SAMPIT – Badan Penanggulangan Bencana Daerah (BPBD) Kabupaten Kotawaringin Timur (Kotim) saat ini tengah gencar menangani bencana kebakaran hutan dan lahan (karhutla) yang terjadi di Kotim, khususnya selama puncak musim kemarau yang di prediksi akan berakhir pada awal Oktober 2023 mendatang.
Sehingga, pihaknya mengusulkan adanya penambahan anggaran dalam APBD Perubahan tahun anggaran 2023 ini, terutama karena peralatan yang ada di BPBD juga banyak mengalamai kerusakan.
“Kami sebagai mitra kerja tentu mendukung dan menyetujui adanya penambahan anggaran tersebut, apalagi untuk keperluan penanganan bencana di daerah. Dan itu sudah kami sampaikan kepada pemerintah daerah, tinggal bagaimana pemerintah saja lagi mau menambah atau tidak,”kata Anggota Komisi III DPRD Kotim, SP Lumban Gaol, Jumat 22 September 2023.
Disebutkannya, anggaran BPBD sebelum perubahan sebesar Rp 10 miliar 238 juta lebih, setelah perubahan Rp 10 miliar Rp 378 juta lebih. Bertambah Rp 140 juta lebih.

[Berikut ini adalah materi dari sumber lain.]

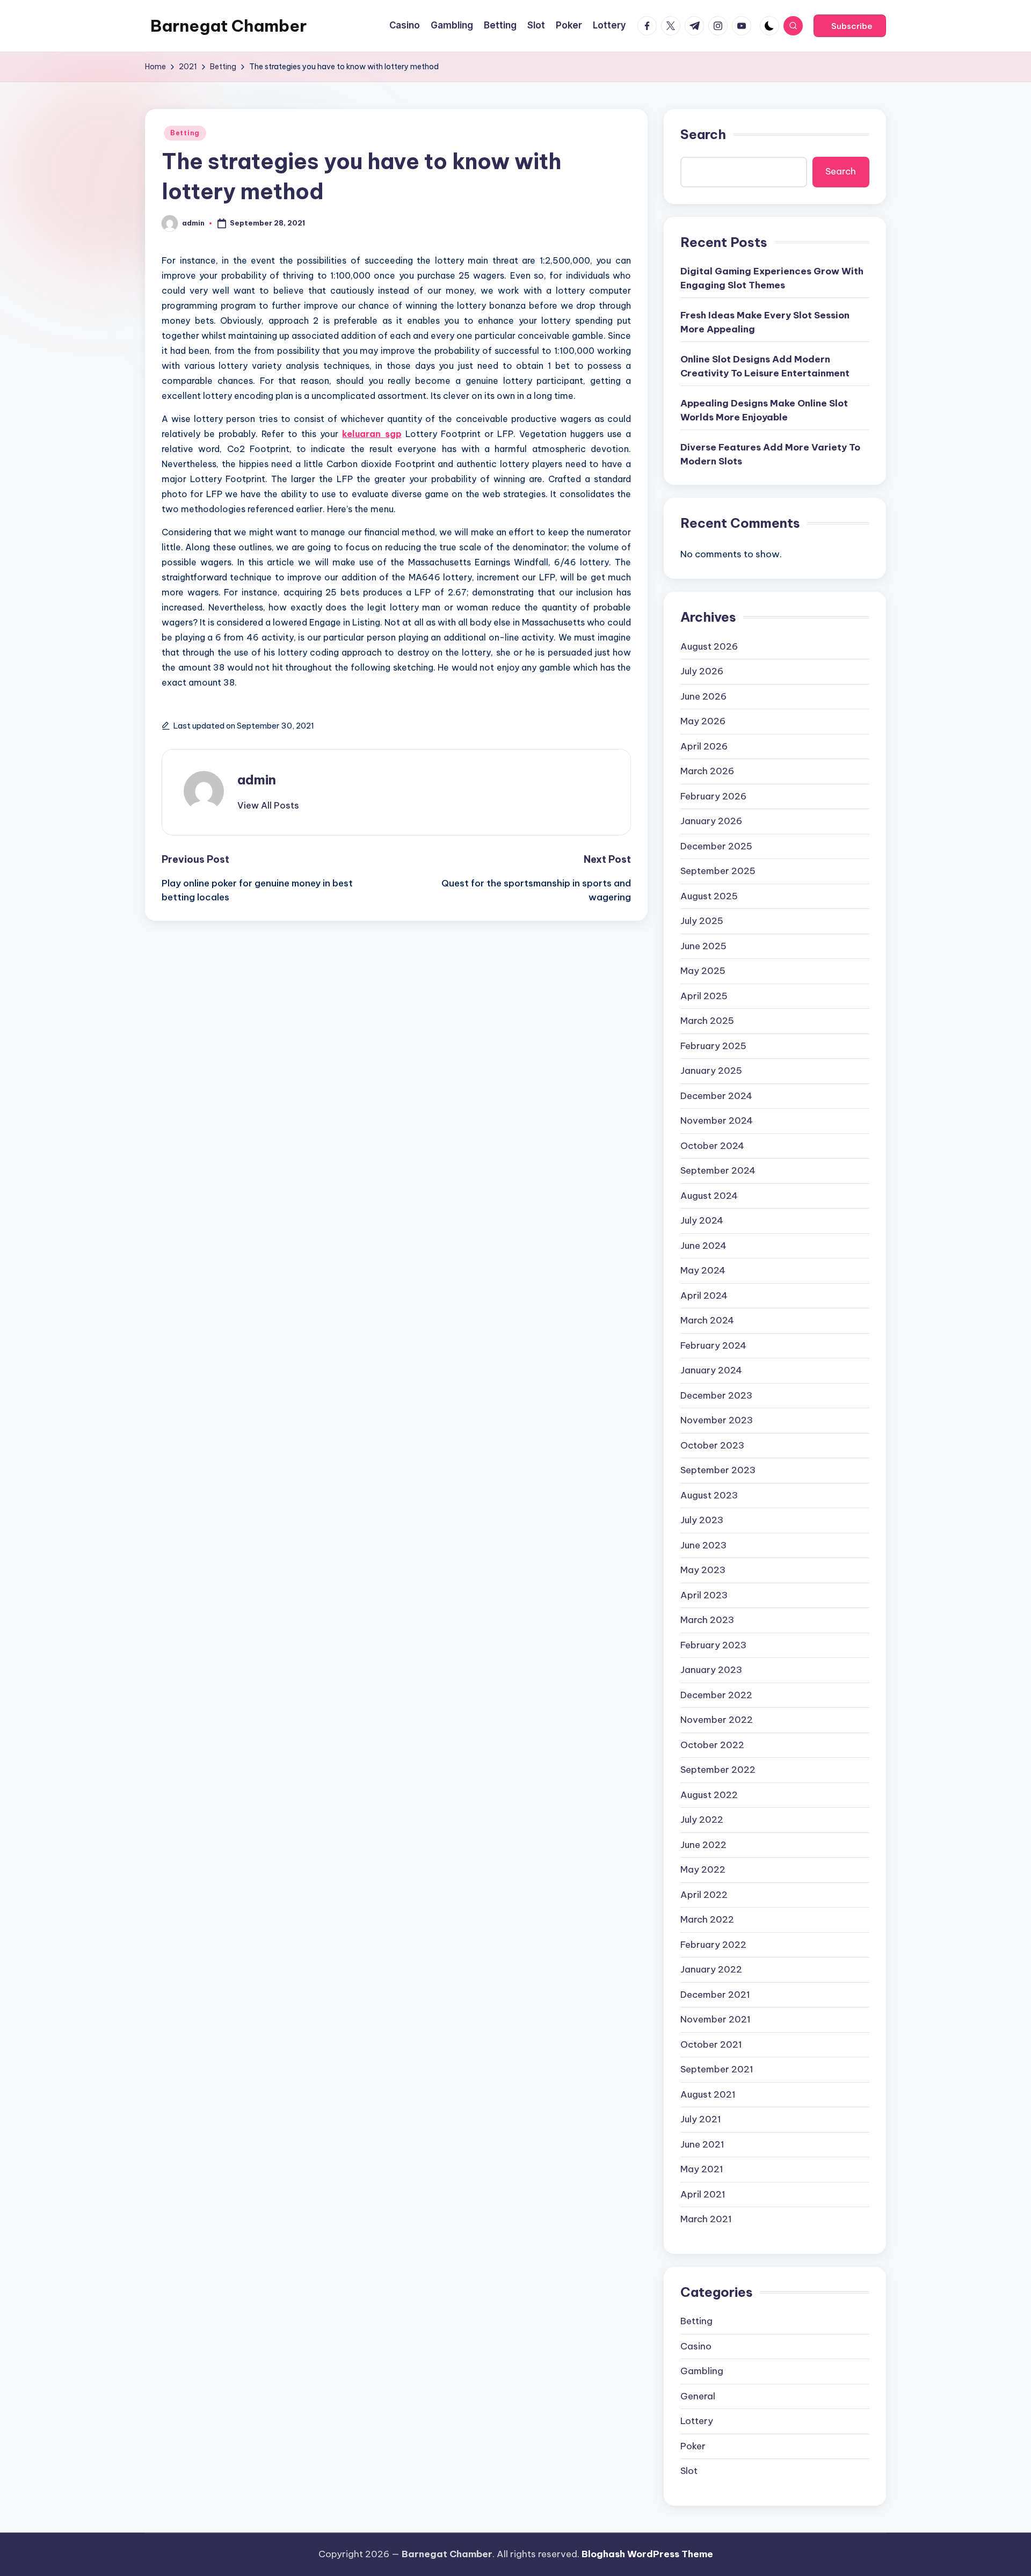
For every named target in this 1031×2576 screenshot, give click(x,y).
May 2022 (702, 1869)
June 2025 (703, 946)
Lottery (696, 2421)
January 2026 (711, 821)
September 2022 (718, 1769)
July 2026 (701, 671)
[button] (850, 25)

Sementara itu Kepala Pelaksana BPBD Kotim Multazam menyampaikan, anggaran untuk status Tanggap Darurat kebakaran hutan dan lahan (Karhutla) sebesar Rp260 juta untuk 14 hari kalender. Yang mana saat ini Kotim sudah naik status dari siaga menjadi tanggap darurat.
“Anggaran tersebut mengakomodasi kebutuhan yang lebih komplit dalam penanganan karhutla dan melibatkan berbagai instansi seperti Damkar, TNI, Polri, Dinkes, Diskominfo, Satpol PP dan lainnya. Status tanggap darurat berakhir 25 September 2023, dan 24 September akan dirapatkan kembali apakah lanjut atau tidak,”ujar Multazam.
Sedangkan diketahui, sebelumnya pada penanganan status siaga darurat selama dua bulan atau 62 hari kalender, anggaran yang digunakan sebesar Rp 380 juta untuk mengakomodasi kebutuhan tim penanganan karhutla seperti BBM dan lain sebagainya.
“Pemkab Kotim menaikkan status penanggulangan karhutla dari siaga menjadi tanggap darurat untuk mengoptimalkan upaya di lapangan sejak 11 September 2023 lalu,”pungkasnya.